Legia zremisowała w czwartek na wyjeździe z luksemburskim zespołem F91 Dudelange 2:2 i odpadła z rozgrywek, ponieważ pierwszy mecz, na Łazienkowskiej, przegrała 1:2. Wcześniej w równie kiepskim stylu mistrzowie Polski pożegnali się z eliminacjami Ligi Mistrzów, przegrywając ze słowackim Spartakiem Trnawa.
"W poprzednim sezonie trzeci raz z rzędu zdobyliśmy mistrzostwo Polski, ale popełniliśmy też błędy" - przyznał w "liście do kibiców Legii" prezes Dariusz Mioduski. "Największym było to, że sztab szkoleniowy na nowy sezon oparliśmy na trenerze bez wystarczającego doświadczenia. Porażka w pucharach europejskich to przede wszystkim konsekwencja tej decyzji" - dodał, komentując zwolnienie 1 sierpnia Chorwata Deana Klafuricia.
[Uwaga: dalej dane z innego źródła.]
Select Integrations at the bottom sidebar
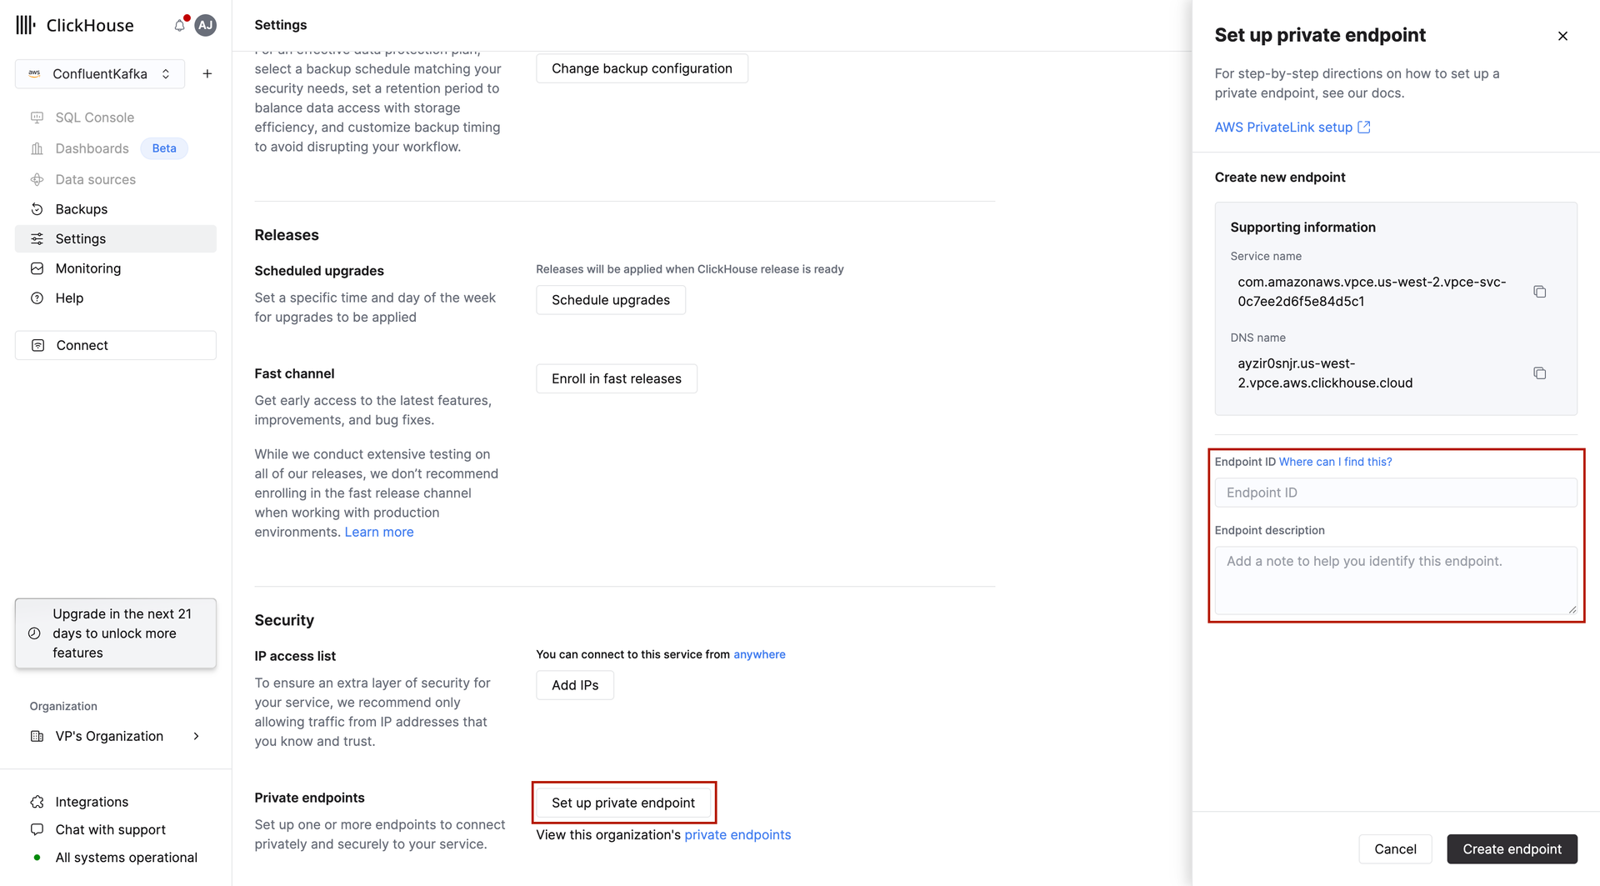 92,801
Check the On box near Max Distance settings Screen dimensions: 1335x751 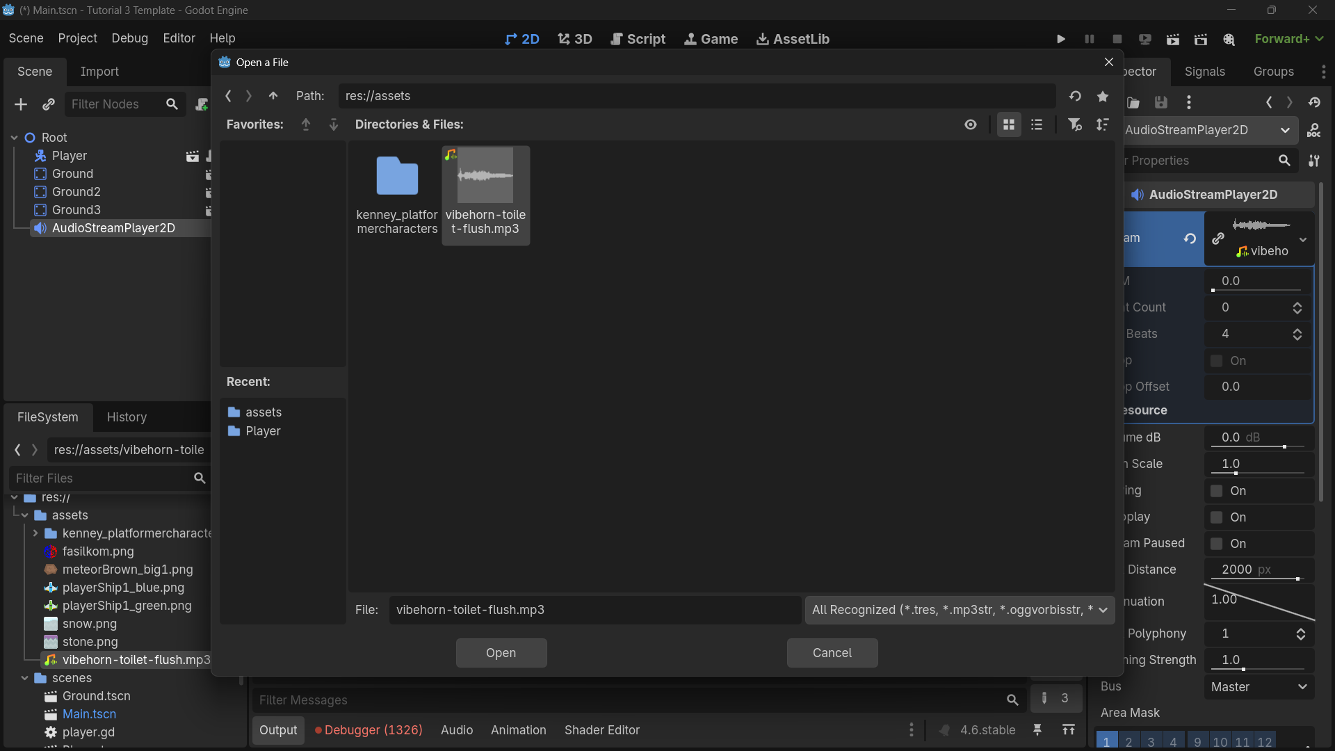pyautogui.click(x=1217, y=517)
Mioduski zaznaczył jednak, iż ma świadomość, "że musimy wyciągnąć dużo głębsze wnioski z ostatnich porażek niż tylko zmiana na stanowisku trenera". "Wszyscy, także ja, musimy pokazać, że zasłużyliśmy na to, żeby pracować i zarządzać dziś klubem o ponad stuletniej historii. W najbliższych tygodniach dokładnie przeanalizujemy nasze dotychczasowe działania w całym pionie sportowym Legii i w razie potrzeby dokonamy niezbędnych zmian" - zapowiedział.
"Zawsze, jako właściciel i prezes Legii Warszawa, starałem się wywiązać ze swojej roli najlepiej jak potrafię. Ale ostatnie mecze - z mistrzem Luksemburga, a wcześniej z mistrzem Słowacji - pokazały, że moje założenia były błędne. Zapewniając piłkarzom warunki na wysokim europejskim poziomie mam też prawo wymagać pełnego zaangażowania. Tymczasem przegraliśmy z klubami, które mogą nam pozazdrościć warunków do pracy pod każdym względem" - przyznał Mioduski.
Prezes Legii zapowiedział, że klub nie może obniżyć swoich sportowych aspiracji. "Legia jest Mistrzem Polski, zdobywcą Pucharu Polski i naszym obowiązkiem jest walczyć o obronę tych trofeów w obecnym i każdym kolejnym sezonie. Walczyć z pełnym zaangażowaniem, dając z siebie wszystko na boisku" - stwierdził. "Dlatego jeszcze raz przepraszam wszystkich kibiców, przede wszystkim za to, w jakim stylu odpadliśmy z rozgrywek europejskich. To trudny moment, ale tym bardziej liczymy teraz na Wasze wsparcie, bo Legia jest dla kibiców i dzięki kibicom" - dodał Dariusz Mioduski.